Required action —
Every entry is to be reproduced word for word, but the images are not.
───── Source records ─────
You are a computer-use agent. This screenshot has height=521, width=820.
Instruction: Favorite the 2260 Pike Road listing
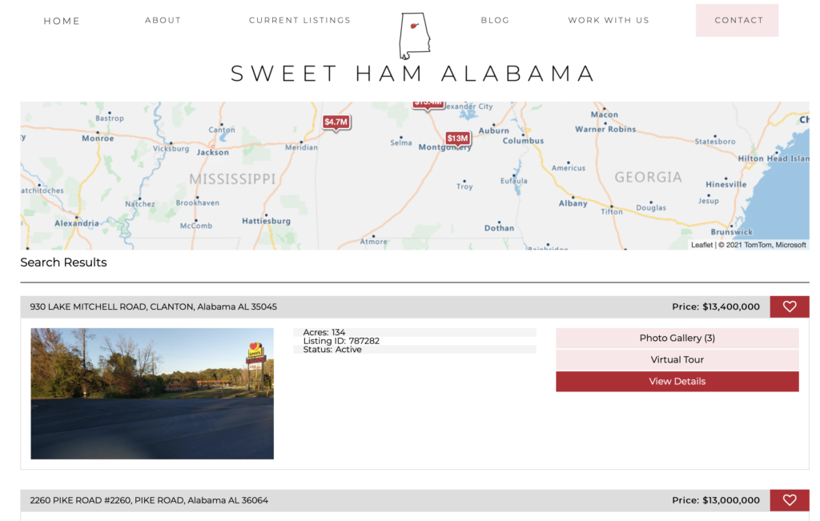tap(790, 500)
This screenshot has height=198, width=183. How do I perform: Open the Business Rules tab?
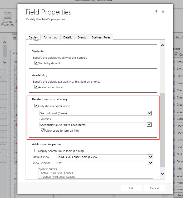[x=101, y=37]
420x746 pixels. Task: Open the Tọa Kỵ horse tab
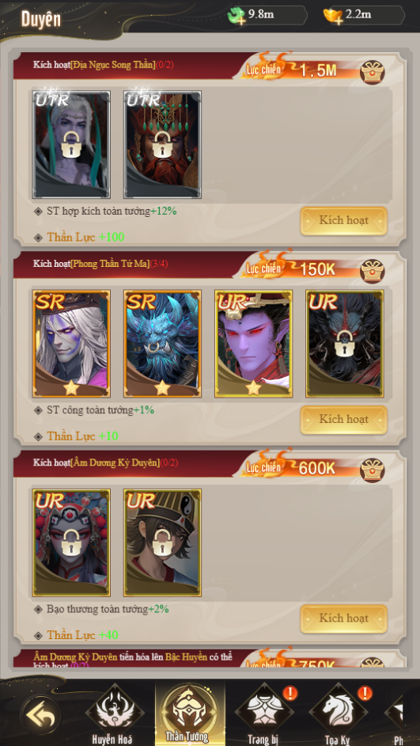point(338,714)
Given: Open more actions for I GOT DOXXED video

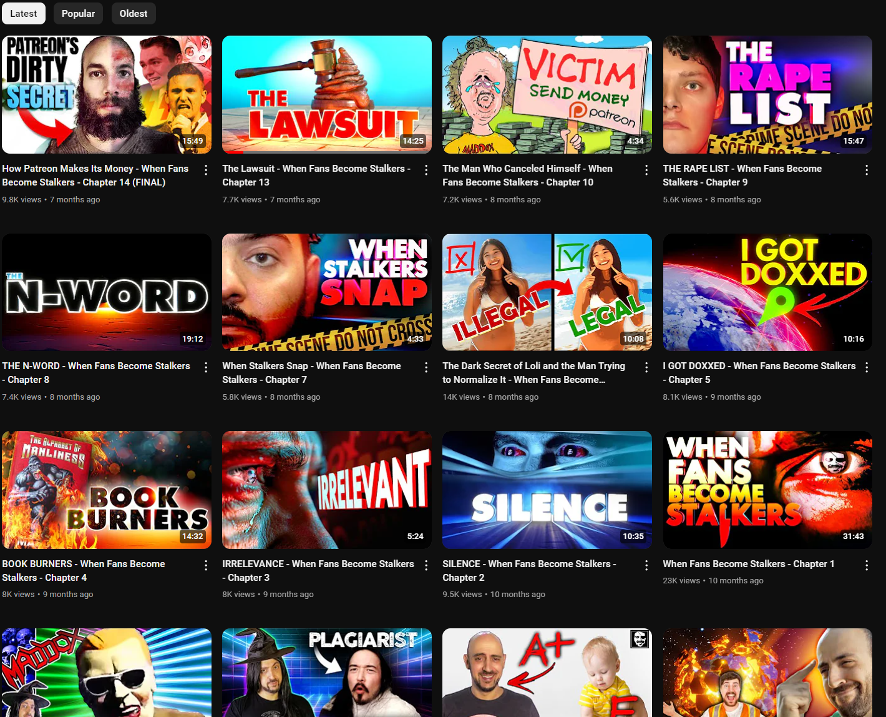Looking at the screenshot, I should (867, 367).
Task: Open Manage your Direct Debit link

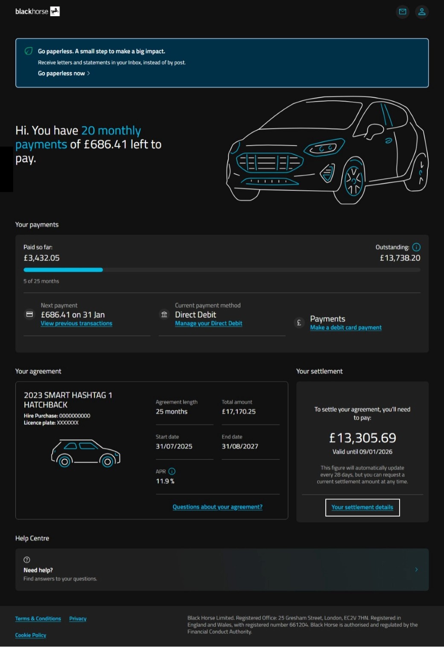Action: (208, 323)
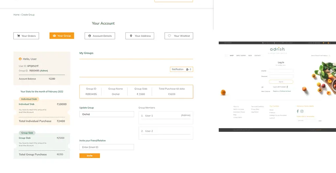
Task: Click the location pin icon in Your Address
Action: click(x=131, y=36)
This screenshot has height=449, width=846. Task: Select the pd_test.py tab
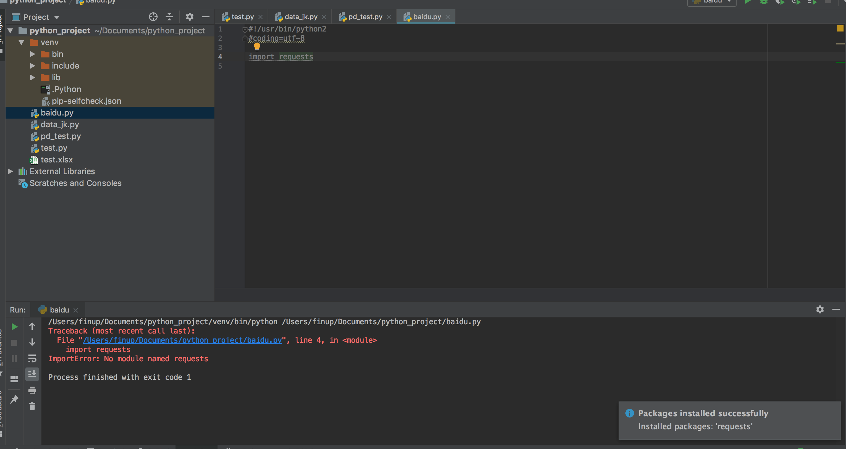(365, 16)
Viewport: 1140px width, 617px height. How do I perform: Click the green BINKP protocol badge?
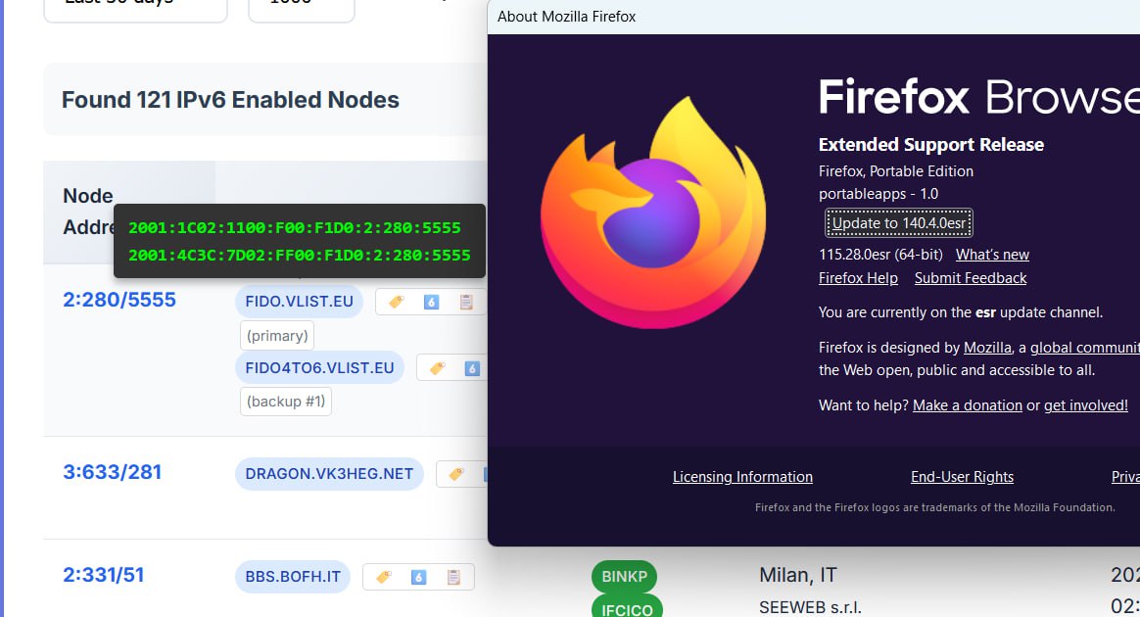pos(624,577)
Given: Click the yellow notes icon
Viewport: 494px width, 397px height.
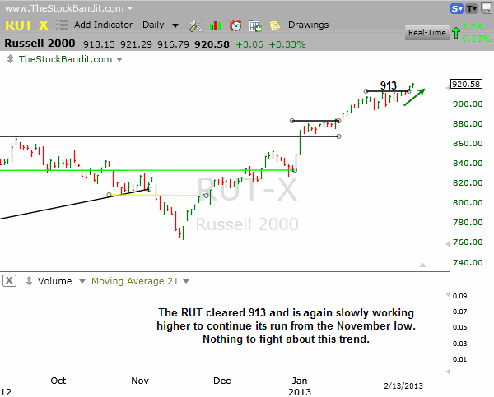Looking at the screenshot, I should point(274,25).
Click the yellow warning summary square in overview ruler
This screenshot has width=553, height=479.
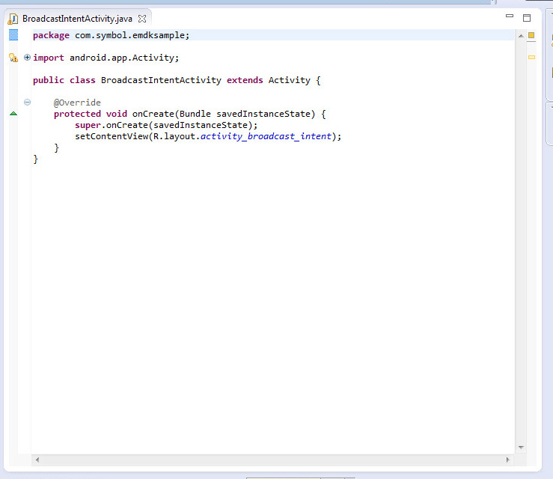[531, 35]
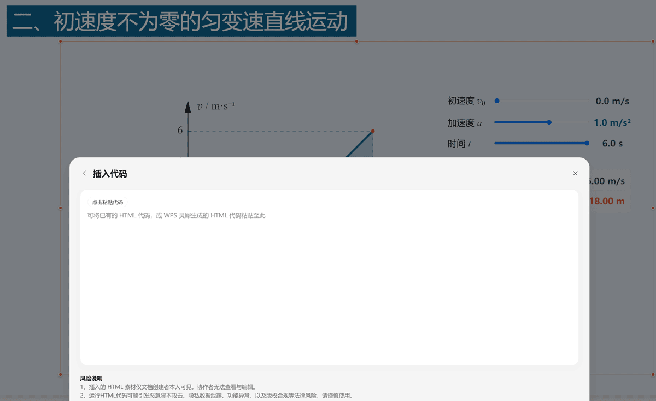Image resolution: width=656 pixels, height=401 pixels.
Task: Close the 插入代码 dialog
Action: (x=575, y=173)
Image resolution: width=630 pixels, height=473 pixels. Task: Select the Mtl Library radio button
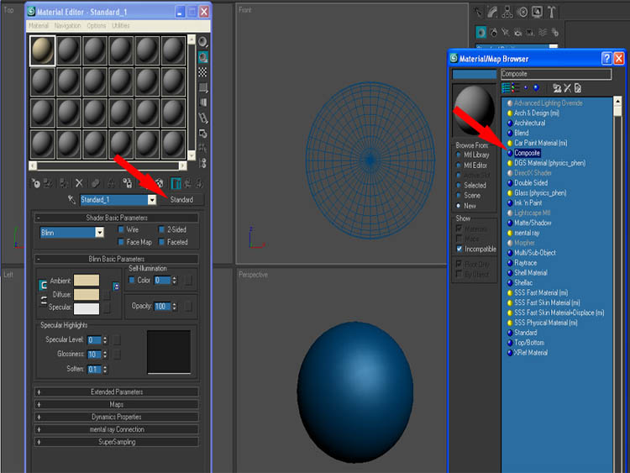tap(459, 155)
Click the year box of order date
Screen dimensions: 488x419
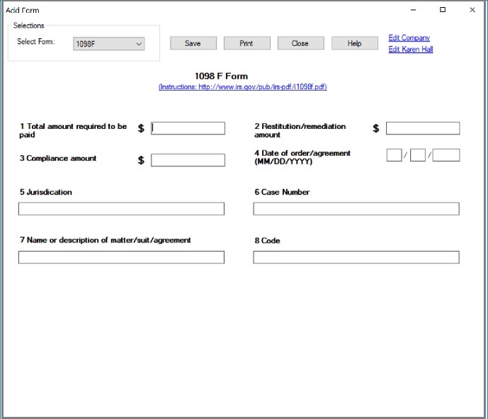(446, 155)
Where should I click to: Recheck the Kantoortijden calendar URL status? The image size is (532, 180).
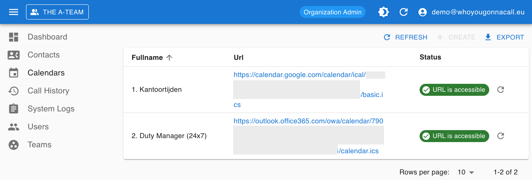tap(500, 90)
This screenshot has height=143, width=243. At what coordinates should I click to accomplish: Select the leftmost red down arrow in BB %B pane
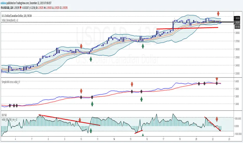click(80, 120)
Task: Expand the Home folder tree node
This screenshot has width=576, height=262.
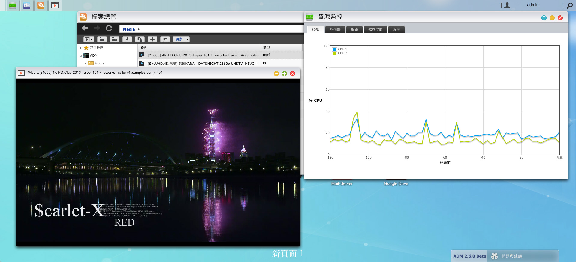Action: tap(86, 63)
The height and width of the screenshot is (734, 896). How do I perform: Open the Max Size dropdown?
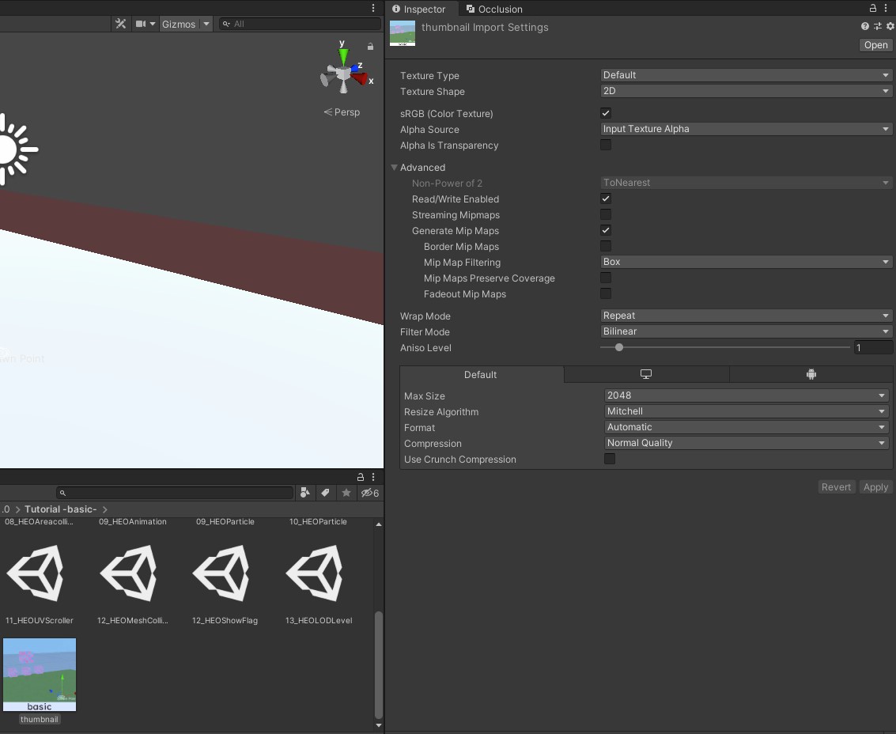744,395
─────
Answer section —
You are a computer-use agent. This screenshot has height=521, width=820.
Instruction: Favorite the 2260 Pike Road listing
tap(790, 500)
This screenshot has height=198, width=183. How do I perform: Open the Business Rules tab?
[x=101, y=37]
420x746 pixels. Task: Open the Tọa Kỵ horse tab
point(338,714)
Given: Open more actions for I GOT DOXXED video

Looking at the screenshot, I should (867, 367).
Task: Open Manage your Direct Debit link

Action: (208, 323)
Task: Click the location pin icon in Your Address
Action: click(x=131, y=36)
This screenshot has height=449, width=846. Task: Select the pd_test.py tab
(365, 16)
Viewport: 1140px width, 617px height. How do I perform: Click the green BINKP protocol badge?
pos(624,577)
Given: Click the yellow notes icon
Viewport: 494px width, 397px height.
Looking at the screenshot, I should point(274,25).
Click the yellow warning summary square in overview ruler
This screenshot has width=553, height=479.
[531, 35]
Image resolution: width=656 pixels, height=401 pixels.
Task: Close the 插入代码 dialog
Action: (x=575, y=173)
Image resolution: width=630 pixels, height=473 pixels. Task: Select the Mtl Library radio button
tap(459, 155)
Click the year box of order date
Screen dimensions: 488x419
(446, 155)
Where should I click to: Recheck the Kantoortijden calendar URL status? The image size is (532, 180).
tap(500, 90)
This screenshot has height=143, width=243. At what coordinates should I click to accomplish: Select the leftmost red down arrow in BB %B pane
click(80, 120)
Task: Expand the Home folder tree node
This screenshot has width=576, height=262.
Action: tap(86, 63)
The height and width of the screenshot is (734, 896). How do I perform: Open the Max Size dropdown?
744,395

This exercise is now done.